A tarda mattinata arriva una notizia che mette in ansia per quanto riguarda l’occupazione, soprattutto nel Mezzogiorno d’Italia. In più, la notizia ha contorni strani, che fanno pensare al peggio per quanto riguarda il futuro di una grande acciaieria che in questi mesi è stata messa sotto la lente di ingrandimento della magistratura. Stiamo parlando dell’Ilva di Taranto, dove è intervenuta direttamente la magistratura per decretare la chiusura dell’altoforno 5. L’autorizzazione integrata ambientale prevede che il più grande altoforno del siderurgico si fermi a luglio del 2014. Ora, l’azienda, nel corso di una riunione con i sindacati ha comunicato che chiederà la cassa integrazione ordinaria per ben duemila lavoratori.

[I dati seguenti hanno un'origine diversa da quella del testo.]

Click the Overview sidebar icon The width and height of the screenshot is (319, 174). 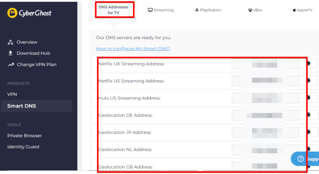pyautogui.click(x=10, y=42)
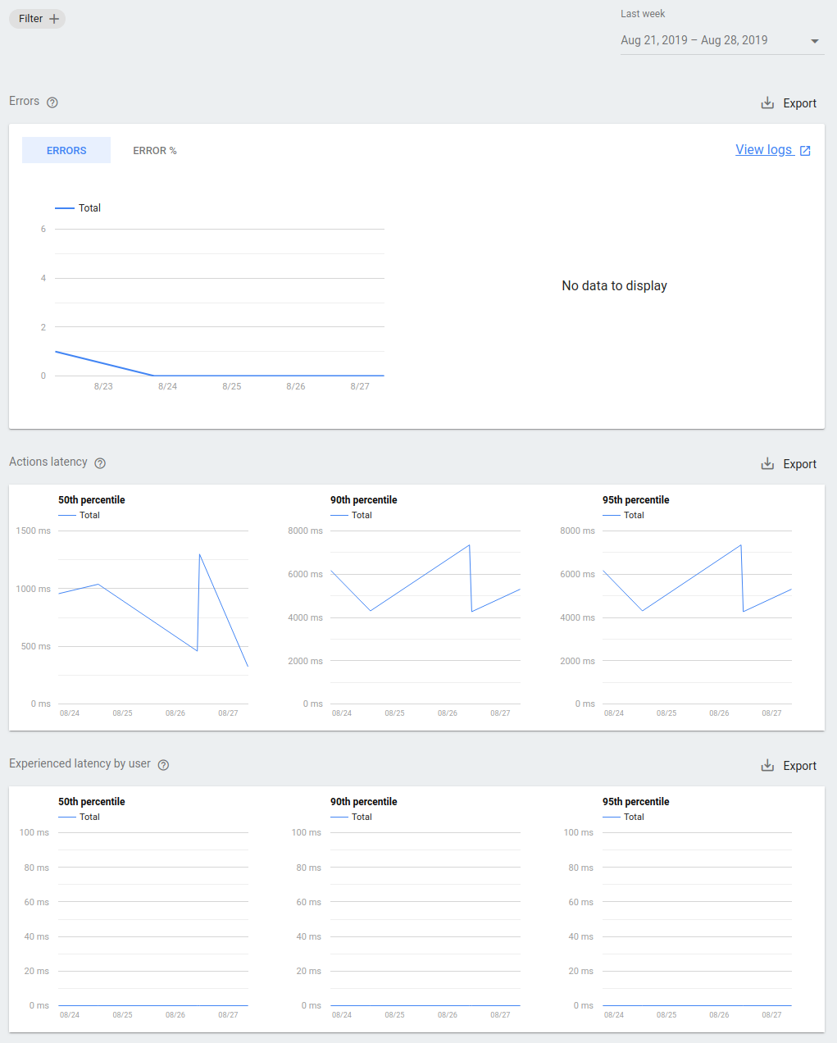This screenshot has width=837, height=1043.
Task: Switch to the ERROR % tab
Action: coord(155,151)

La cifra è alta, considerando pure che i dipendenti complessivi dell’Ilva di Taranto sono all’incirca 13mila, di cui più di undicimila addetti alla produzione dell’acciaio. Stando a quanto è stato comunicato, la cassa integrazione ordinaria riguarderebbe alcuni impianti: il tubificio longitudinale 1 e 2, il treno lamiere, il treno nastri 1, le officine, i servizi e il laminatoio a freddo.
L’azienda ha intenzione di aprire la procedura di cassa integrazione tra due settimane circa, a partire dal 19 novembre. Qualunque significato possa assumere questa richiesta, è un indubbiamente un altro colpo per l’Ilva. La domanda che tutti al momento si chiedono è se questa richiesta, questa procedura di cassa integrazione ordinaria, sia da mettere in relazione ai provvedimenti della magistratura, oppure se è semplicemente legata alla crisi dell’acciaio, alla caduta della domanda in questo settore. Maurizio Del Conte è docente di Diritto del Lavoro all’Università Bocconi di Milano, è uno dei maggiori giuslavoristi italiani, e cerca di commentare la notizia non avendo ancora un quadro complessivo ed esauriente della situazione: «Se la richiesta che viene formalizzata è quella di cassa integrazione ordinaria, vuole dire che l’azienda deve presentare delle carte precise per questo passo e quindi per il successivo ritorno all’attività normale. Certo, poi , molte volte, le aziende mischiano anche le loro carte. Ma in questo caso dovrebbe essere previsto il riassorbimento dei lavoratori che vengono messi in cassa integrazione».
Quindi poterebbe trattarsi di un problema congiunturale, di un passaggio di crisi nella produzione dell’acciaio.
Dovrebbe trattarsi di questo, anche se comprendo benissimo che in un momento come questo, con quello che sta attraversando l’Ilva di Taranto, i pensieri cattivi arrivano subito. Con tutto quello che è avvenuto, con l’intervento della magistratura è inevitabile pensare a qualche cosa di più consistente, ma non ho elementi di conoscenza per sapere, per conoscere esattamente la situazione.
Non le sembrano molti duemila operai per una cassa integrazione ordinaria, così come la portata complessiva degli impianti coinvolti in una temporanea sospensione dell’attività?
Indubbiamente il numero è grande ed è abbastanza impressionante. Non c’è dubbio che si possa immaginare a questo tipo di provvedimento, di passaggio come all’anticamera di qualche cosa di più grave per quanto riguarda i livelli di occupazione.
Restiamo quindi al comunicato, sperando che sia salvato il livello occupazionale dell’azienda, con tutti i problemi che al momento si trova di fronte.
Per chiedere la cassa integrazione bisogna sempre presentare un piano industriale, quindi non si possono immaginare cose che al momento non conosciamo perfettamente. I sindacati probabilmente si saranno fatti già un’idea più precisa, avranno alcuni elementi per comprendere meglio la situazione dell’Ilva. Certamente la crisi colpisce e l’acciaio è un settore in crisi. Ma indubbiamente, quando si parla dell’Ilva di Taranto, in un momento come questo, con la richiesta di cassa integrazione dopo tutto quello che è accaduto, l’apprensione aumenta.